'Are you hit badly, old man?' said Done.
'Mortal! I'm hit mortal bad!' The hand clung desperately, and Jim peered into Canty's face, and saw a smear of blood about his mouth. He was shot through the breast. 'Mate,' he said eagerly, 'kill wan fer me! Kill wan—if it's only a little wan!'
'I'll do my best, old man.'
'But one fer me, an' fer the good man they murthered. Say "Take that for
Barty O'Keif!" when you hit him.'
'So help me God, I will!'
Jim placed Canty well under the cover of the logs, with his head pillowed on a clod.
'Give me me pike here in the right hand. Good enough!' He lay quite still now, and muttered no more, but Jim could see his bright eyes stirring in the semi-darkness.
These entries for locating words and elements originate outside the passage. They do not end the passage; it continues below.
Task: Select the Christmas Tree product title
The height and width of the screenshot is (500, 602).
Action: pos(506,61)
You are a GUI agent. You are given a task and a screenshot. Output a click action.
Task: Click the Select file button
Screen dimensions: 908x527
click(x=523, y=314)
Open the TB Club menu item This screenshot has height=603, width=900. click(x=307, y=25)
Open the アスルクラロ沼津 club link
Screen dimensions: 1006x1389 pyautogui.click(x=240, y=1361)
The firing from without was maintained, but the swaddies were in no hurry to cover the patch of ground that lay between them and the stockade, although the insurgents had already almost exhausted their ammunition. Lalor sprang to the top of the barrier, and stood for a moment, turning as if to give an order, but the order was never spoken. A ball struck him, and he fell into the enclosure, severely wounded. The rebels had fought bravely so far. While their powder lasted they beat off the well armed, well trained regulars, and for twenty minutes held the swaddies at bay across their poor palisade; but at the expiration of that time there were not two dozen charges left in the stockade, and now the riflemen were ordered to retreat to the shallow shafts and use them as pits; and presently the noble 40th finding the resistance broken, was tearing at the logs and pickets, and at last the pikemen were on their feet and face to face with the foe.
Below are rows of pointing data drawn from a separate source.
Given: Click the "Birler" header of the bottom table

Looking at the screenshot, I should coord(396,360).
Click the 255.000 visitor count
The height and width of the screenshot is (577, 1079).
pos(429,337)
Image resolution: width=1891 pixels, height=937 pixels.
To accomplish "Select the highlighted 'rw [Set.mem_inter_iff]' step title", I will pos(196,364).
The infantry poured into the stockade with fixed bayonets, and against their experience and their efficient weapons the insurgents made a poor show; but they fought stubbornly, if clumsily, and now Jim found himself fighting in grim earnest. He saw a big Lanky spring at him from the logs, with bayonet set stock to hip, and with a lucky twist of, his pole he beat down the other's weapon. But the long hafts of the pikes made them most unwieldy, and in the few seconds that followed Jim stood cheek-by-jowl with death. Suddenly his eyes encountered the face of Canty over the left shoulder of the swaddy. The little Irishman had pulled himself to his feet, his back was to the logs, his pike raised in his two hands. Lurching forward, he plunged the blade into the neck of the soldier. The Lanky's bayonet dropped from his hand, and he fell backwards. The haft of the pike striking the ground stopped him for a moment, and then he swung sideways and dropped on to his face; the pike remaining wedged in his spine, the shaft sprang into the air in a manner that was never after quite free of a suggestion of the hideously ludicrous in Jim's mind. Canty stared for a moment at his fallen enemy, and then, uttering a strange Irish cry of exultation, he fell back across the logs, never to stir again.
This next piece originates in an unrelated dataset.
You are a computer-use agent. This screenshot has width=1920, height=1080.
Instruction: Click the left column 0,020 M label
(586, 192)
The fight at the logs was brief, but fierce. Finding the pikes useless for thrusting, many of the diggers clubbed them. Following this example, Jim swept a second soldier off his feet, and was laying about him with all his strength, when a cavalryman drove his horse at the stockade, and came over almost on top of him, slashing wildly right and left as he came. The soldier's sword struck Done on the left side of the head, inflicting a wound extending from the neck almost to the crown. Jim fell against the horse, clinging weakly to his pike, feeling the hot blood rolling down his neck. He saw the sword raised again, but at that instant a revolver flashed over his shoulder, and the mounted man dived forward, rolled on the neck of his horse, and slid slowly to the ground—dead. Jim turned and recognised the pale face of his brother in the dim light of morning, but at the same instant was struck again, and fell with a bullet in his shoulder.